Solex
Pick Up
[Matador]
Rating: 7.6
The neighborhood record store offers a necessary crutch-- a place to run with terminally unlistenable discs
which one can trade in for something more worthy of aural ingestion. But what about all the used discs that
you know in the bottom of your heart will never be sold? The bottomless $1.99 bins would surely be an
intimidating reminder of cash spent lost to pimply-faced adolescents peddling Phatfunk discs. What to do
with these materially valueless artifacts?
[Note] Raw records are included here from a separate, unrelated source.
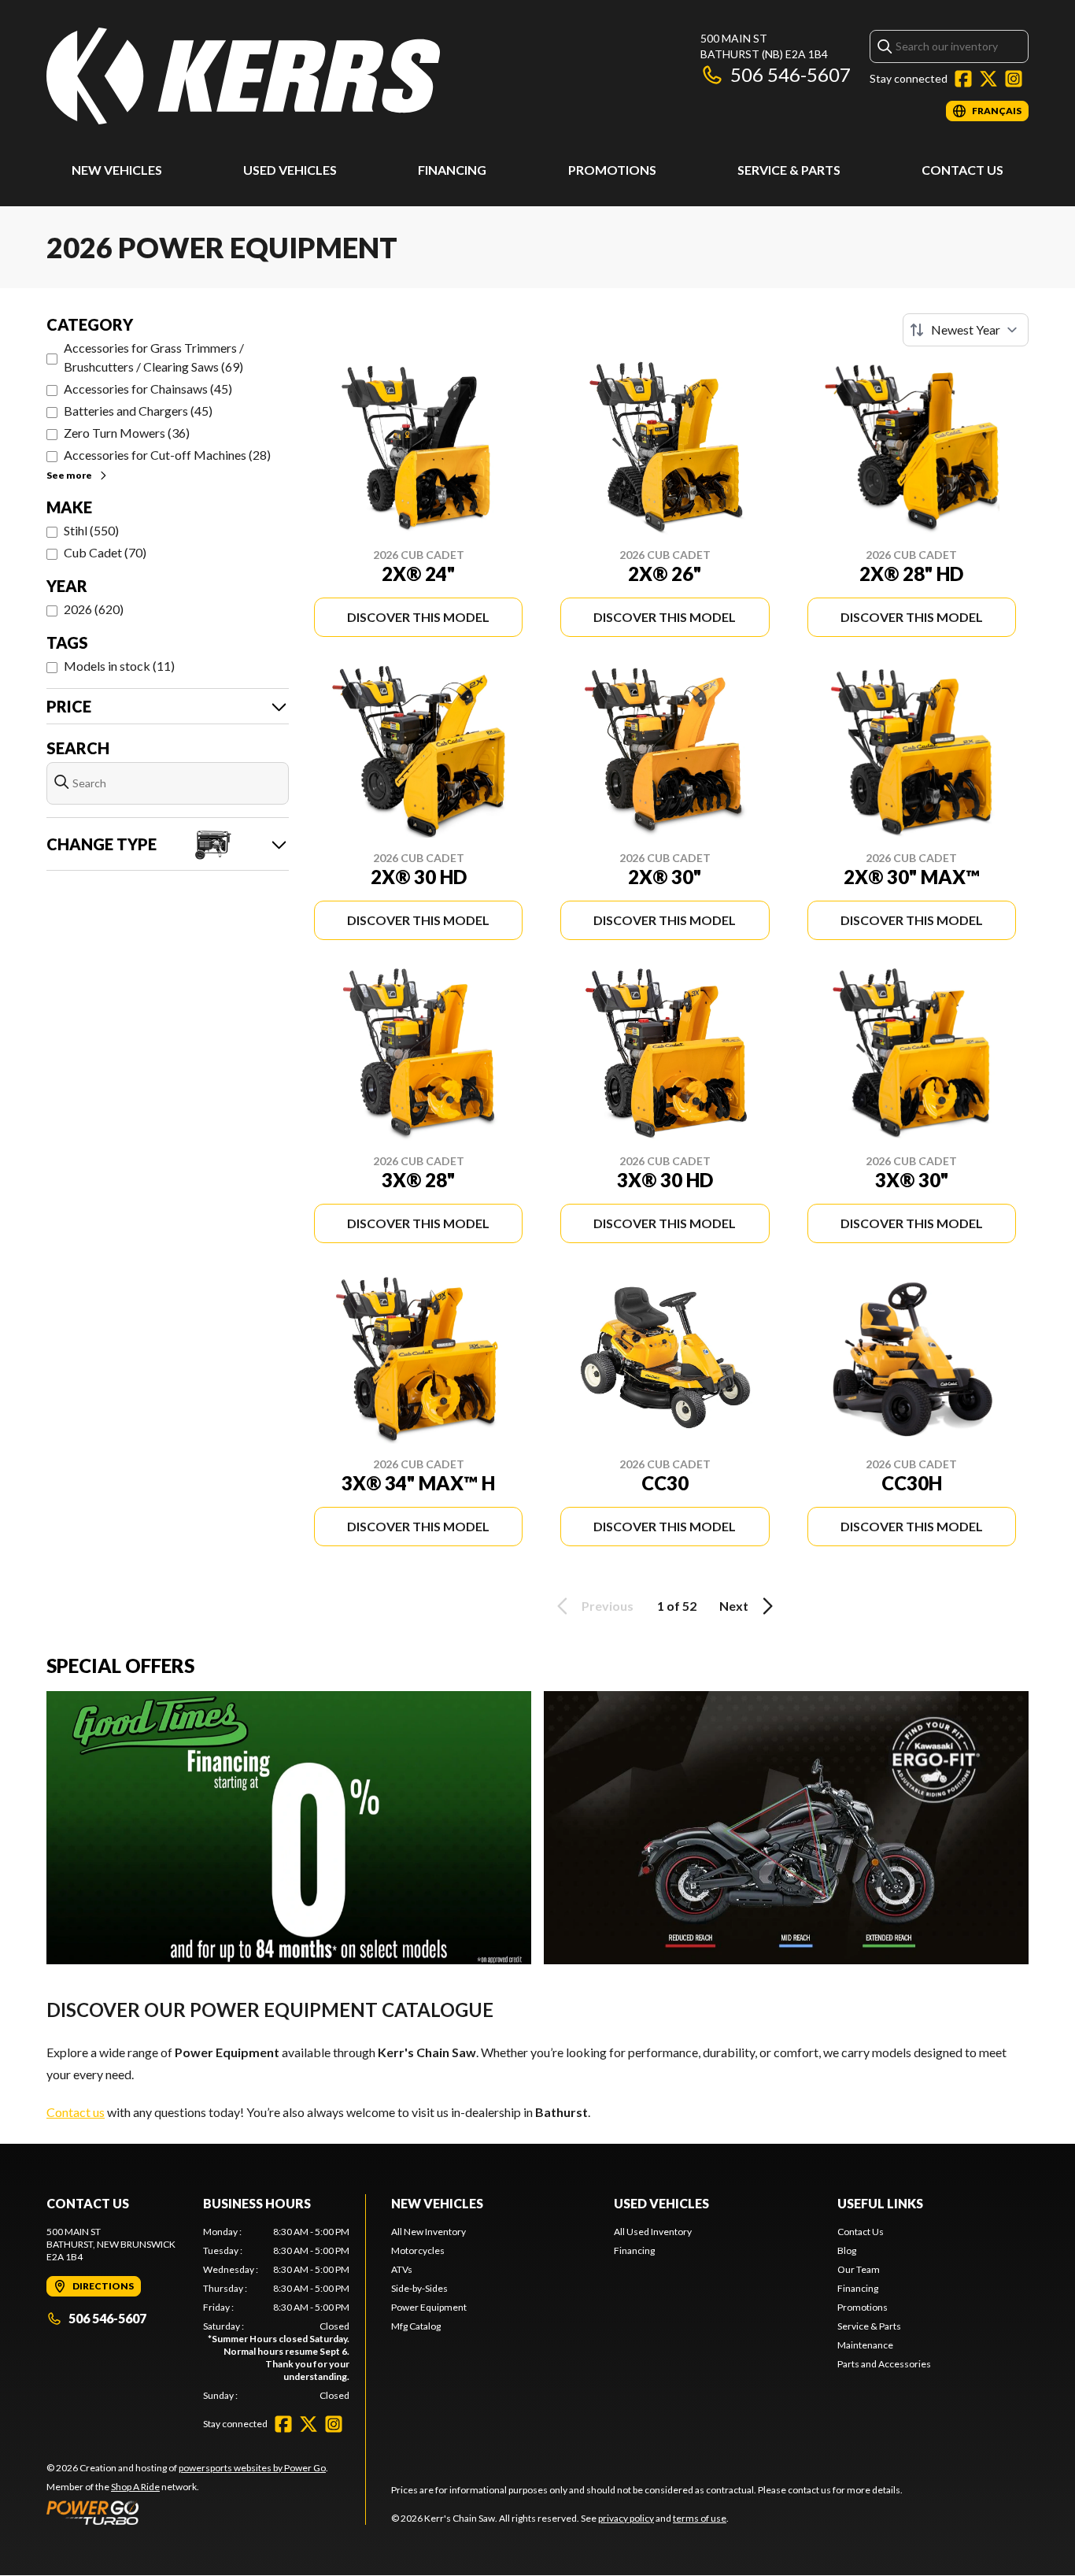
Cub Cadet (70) (105, 552)
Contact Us (962, 169)
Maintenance (865, 2345)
If you're Amsterdam record shop owner Elizabeth Esselink, you go through the racks, sample the best bits,
and wage war with the Hitmeister. As Solex, Esselink assembles junk-pop symphonies from unwanted discs and
lays distinctive Casio lines and sultry stream-of-consciousness storylines on top. But this is no dead-end
process, as one might expect-- Pick Up is the second long-player of Esselink's distinctively bouncy,
nonsensical songwriting, and takes several steps forward from her intriguing debut, Solex vs. the
Hitmeister.
Esselink's accomplished sampler orchestrations are more self-assured this time around. The title track opens
with a muted trumpet and a rapidly accelerating beat before blossoming into a sing-songy assemblage of
portentous horn punctuations and guitar strummage. She displays a chaotic command of rhythm in propelling
her pieces forward-– every musical snatch follows its own platonic beat but somehow results in an illogically
swinging lilt. By the end of "Randy Costanza," for example, Esselink has managed to cram two repeating string
motifs alongside a two-looped guitar chord structure, and throw a polyrhythmic shuffle in for good measure.
The intrinsic tempos of each vie against the rest for cadenced domination, but the result is harmonious flow.
It shouldn't work, but it does.
Esselink's vocals lend cohesion to the songs, and her lyrics give you something else to wrap your head around
when following the musical free-association becomes too much. With song titles like "That's What You Get with
People like That on Cruises like These...", "Another Tune Like 'Not Fade Away'," and "That'll Be $22.95," rest
assured that her lyrical muse is as eccentric and far-reaching as her musical one.
Pick Up is hearty pop fun for the detritus age. Esselink's productions are so characteristic, however,
that it's difficult not to feel bogged down by the musical cut-and-paste formulae. And though she enlisted
some friends to flesh out assorted tracks with original instrumental contributions, one could hardly tell.
Nevertheless, Pick Up is a strong developmental achievement in the right direction for Solex, and should
stand as inspiration for used record store owners the world over.